Please output the lines shown below exactly as they appear.

-- Input data --
++++++++

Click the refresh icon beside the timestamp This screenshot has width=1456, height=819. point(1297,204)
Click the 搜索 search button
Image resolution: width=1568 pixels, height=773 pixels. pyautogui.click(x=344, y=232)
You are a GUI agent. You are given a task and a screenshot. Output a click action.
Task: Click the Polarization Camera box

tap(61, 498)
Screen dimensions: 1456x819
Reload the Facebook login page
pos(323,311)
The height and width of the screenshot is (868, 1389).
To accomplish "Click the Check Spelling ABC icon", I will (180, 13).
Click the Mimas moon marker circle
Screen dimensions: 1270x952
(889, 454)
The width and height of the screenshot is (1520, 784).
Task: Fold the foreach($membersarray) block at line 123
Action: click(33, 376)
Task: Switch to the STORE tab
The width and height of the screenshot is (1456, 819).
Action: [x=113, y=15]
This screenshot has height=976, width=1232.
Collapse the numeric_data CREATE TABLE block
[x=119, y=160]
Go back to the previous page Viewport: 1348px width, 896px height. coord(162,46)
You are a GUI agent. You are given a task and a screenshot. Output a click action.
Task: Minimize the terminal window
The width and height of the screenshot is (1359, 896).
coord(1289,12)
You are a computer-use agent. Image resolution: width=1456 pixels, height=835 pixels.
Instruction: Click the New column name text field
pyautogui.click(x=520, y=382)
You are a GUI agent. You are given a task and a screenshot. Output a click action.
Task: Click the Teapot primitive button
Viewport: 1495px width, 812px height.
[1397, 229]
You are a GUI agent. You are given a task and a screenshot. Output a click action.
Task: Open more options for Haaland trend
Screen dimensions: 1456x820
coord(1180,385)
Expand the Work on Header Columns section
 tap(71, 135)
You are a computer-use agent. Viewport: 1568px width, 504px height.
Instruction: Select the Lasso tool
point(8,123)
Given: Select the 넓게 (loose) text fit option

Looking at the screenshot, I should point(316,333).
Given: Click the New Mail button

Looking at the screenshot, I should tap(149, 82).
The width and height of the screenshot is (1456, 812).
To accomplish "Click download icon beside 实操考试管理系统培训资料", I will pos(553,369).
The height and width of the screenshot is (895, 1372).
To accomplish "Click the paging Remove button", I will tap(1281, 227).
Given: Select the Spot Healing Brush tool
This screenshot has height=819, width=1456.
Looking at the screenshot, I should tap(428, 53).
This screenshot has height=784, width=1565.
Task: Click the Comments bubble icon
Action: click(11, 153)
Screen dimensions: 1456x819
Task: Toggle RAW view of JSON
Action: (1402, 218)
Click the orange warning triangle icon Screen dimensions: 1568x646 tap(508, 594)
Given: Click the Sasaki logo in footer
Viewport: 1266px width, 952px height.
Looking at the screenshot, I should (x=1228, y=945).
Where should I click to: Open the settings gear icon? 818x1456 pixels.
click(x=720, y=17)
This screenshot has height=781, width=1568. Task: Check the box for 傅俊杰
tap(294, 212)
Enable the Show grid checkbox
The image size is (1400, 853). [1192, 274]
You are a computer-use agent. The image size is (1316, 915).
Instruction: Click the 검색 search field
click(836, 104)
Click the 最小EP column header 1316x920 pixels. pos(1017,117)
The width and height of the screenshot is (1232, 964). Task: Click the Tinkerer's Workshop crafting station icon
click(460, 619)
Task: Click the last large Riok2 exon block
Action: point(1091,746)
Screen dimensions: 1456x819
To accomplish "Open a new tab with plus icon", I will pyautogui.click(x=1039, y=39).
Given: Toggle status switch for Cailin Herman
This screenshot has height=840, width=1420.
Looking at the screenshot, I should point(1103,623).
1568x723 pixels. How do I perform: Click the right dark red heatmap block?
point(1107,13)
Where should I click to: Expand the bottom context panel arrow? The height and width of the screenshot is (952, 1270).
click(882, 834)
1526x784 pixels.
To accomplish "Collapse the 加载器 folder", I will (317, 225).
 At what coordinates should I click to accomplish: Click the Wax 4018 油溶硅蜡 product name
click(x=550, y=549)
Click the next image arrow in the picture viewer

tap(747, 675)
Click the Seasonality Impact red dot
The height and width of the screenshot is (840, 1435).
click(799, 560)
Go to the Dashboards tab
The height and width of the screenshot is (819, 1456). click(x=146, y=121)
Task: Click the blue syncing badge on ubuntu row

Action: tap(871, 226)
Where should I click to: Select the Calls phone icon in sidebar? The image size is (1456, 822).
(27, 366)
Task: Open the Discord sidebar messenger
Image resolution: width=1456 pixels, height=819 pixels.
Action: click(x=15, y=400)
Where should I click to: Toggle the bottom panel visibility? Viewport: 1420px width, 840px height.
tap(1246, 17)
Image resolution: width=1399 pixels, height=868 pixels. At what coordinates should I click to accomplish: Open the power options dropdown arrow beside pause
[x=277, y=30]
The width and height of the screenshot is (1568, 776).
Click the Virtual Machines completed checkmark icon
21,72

++++++++

-- Exercise response --
Click the refresh icon beside the timestamp This screenshot has width=1456, height=819. point(1297,204)
Click the 搜索 search button
Image resolution: width=1568 pixels, height=773 pixels. pyautogui.click(x=344, y=232)
You are a GUI agent. You are given a task and a screenshot. Output a click action.
Task: Click the Polarization Camera box

tap(61, 498)
Screen dimensions: 1456x819
Reload the Facebook login page
pos(323,311)
The height and width of the screenshot is (868, 1389).
To accomplish "Click the Check Spelling ABC icon", I will (180, 13).
Click the Mimas moon marker circle
Screen dimensions: 1270x952
(889, 454)
The width and height of the screenshot is (1520, 784).
Task: Fold the foreach($membersarray) block at line 123
Action: click(33, 376)
Task: Switch to the STORE tab
The width and height of the screenshot is (1456, 819).
Action: [x=113, y=15]
This screenshot has height=976, width=1232.
Collapse the numeric_data CREATE TABLE block
[x=119, y=160]
Go back to the previous page Viewport: 1348px width, 896px height. coord(162,46)
You are a GUI agent. You are given a task and a screenshot. Output a click action.
Task: Minimize the terminal window
The width and height of the screenshot is (1359, 896).
coord(1289,12)
You are a computer-use agent. Image resolution: width=1456 pixels, height=835 pixels.
Instruction: Click the New column name text field
pyautogui.click(x=520, y=382)
You are a GUI agent. You are given a task and a screenshot. Output a click action.
Task: Click the Teapot primitive button
Viewport: 1495px width, 812px height.
[1397, 229]
You are a GUI agent. You are given a task and a screenshot. Output a click action.
Task: Open more options for Haaland trend
Screen dimensions: 1456x820
coord(1180,385)
Expand the Work on Header Columns section
 tap(71, 135)
You are a computer-use agent. Viewport: 1568px width, 504px height.
Instruction: Select the Lasso tool
point(8,123)
Given: Select the 넓게 (loose) text fit option

Looking at the screenshot, I should point(316,333).
Given: Click the New Mail button

Looking at the screenshot, I should tap(149, 82).
The width and height of the screenshot is (1456, 812).
To accomplish "Click download icon beside 实操考试管理系统培训资料", I will pos(553,369).
The height and width of the screenshot is (895, 1372).
To accomplish "Click the paging Remove button", I will tap(1281, 227).
Given: Select the Spot Healing Brush tool
This screenshot has height=819, width=1456.
Looking at the screenshot, I should tap(428, 53).
This screenshot has height=784, width=1565.
Task: Click the Comments bubble icon
Action: click(11, 153)
Screen dimensions: 1456x819
Task: Toggle RAW view of JSON
Action: (1402, 218)
Click the orange warning triangle icon Screen dimensions: 1568x646 tap(508, 594)
Given: Click the Sasaki logo in footer
Viewport: 1266px width, 952px height.
Looking at the screenshot, I should (x=1228, y=945).
Where should I click to: Open the settings gear icon? 818x1456 pixels.
click(x=720, y=17)
This screenshot has height=781, width=1568. Task: Check the box for 傅俊杰
tap(294, 212)
Enable the Show grid checkbox
The image size is (1400, 853). [1192, 274]
You are a computer-use agent. The image size is (1316, 915).
Instruction: Click the 검색 search field
click(836, 104)
Click the 最小EP column header 1316x920 pixels. pos(1017,117)
The width and height of the screenshot is (1232, 964). Task: Click the Tinkerer's Workshop crafting station icon
click(460, 619)
Task: Click the last large Riok2 exon block
Action: point(1091,746)
Screen dimensions: 1456x819
To accomplish "Open a new tab with plus icon", I will pyautogui.click(x=1039, y=39).
Given: Toggle status switch for Cailin Herman
This screenshot has height=840, width=1420.
Looking at the screenshot, I should point(1103,623).
1568x723 pixels. How do I perform: Click the right dark red heatmap block?
point(1107,13)
Where should I click to: Expand the bottom context panel arrow? The height and width of the screenshot is (952, 1270).
click(882, 834)
1526x784 pixels.
To accomplish "Collapse the 加载器 folder", I will (317, 225).
 At what coordinates should I click to accomplish: Click the Wax 4018 油溶硅蜡 product name
click(x=550, y=549)
Click the next image arrow in the picture viewer

tap(747, 675)
Click the Seasonality Impact red dot
The height and width of the screenshot is (840, 1435).
click(799, 560)
Go to the Dashboards tab
The height and width of the screenshot is (819, 1456). click(x=146, y=121)
Task: Click the blue syncing badge on ubuntu row

Action: tap(871, 226)
Where should I click to: Select the Calls phone icon in sidebar? The image size is (1456, 822).
(27, 366)
Task: Open the Discord sidebar messenger
Image resolution: width=1456 pixels, height=819 pixels.
Action: click(x=15, y=400)
Where should I click to: Toggle the bottom panel visibility? Viewport: 1420px width, 840px height.
tap(1246, 17)
Image resolution: width=1399 pixels, height=868 pixels. At what coordinates should I click to accomplish: Open the power options dropdown arrow beside pause
[x=277, y=30]
The width and height of the screenshot is (1568, 776).
Click the Virtual Machines completed checkmark icon
21,72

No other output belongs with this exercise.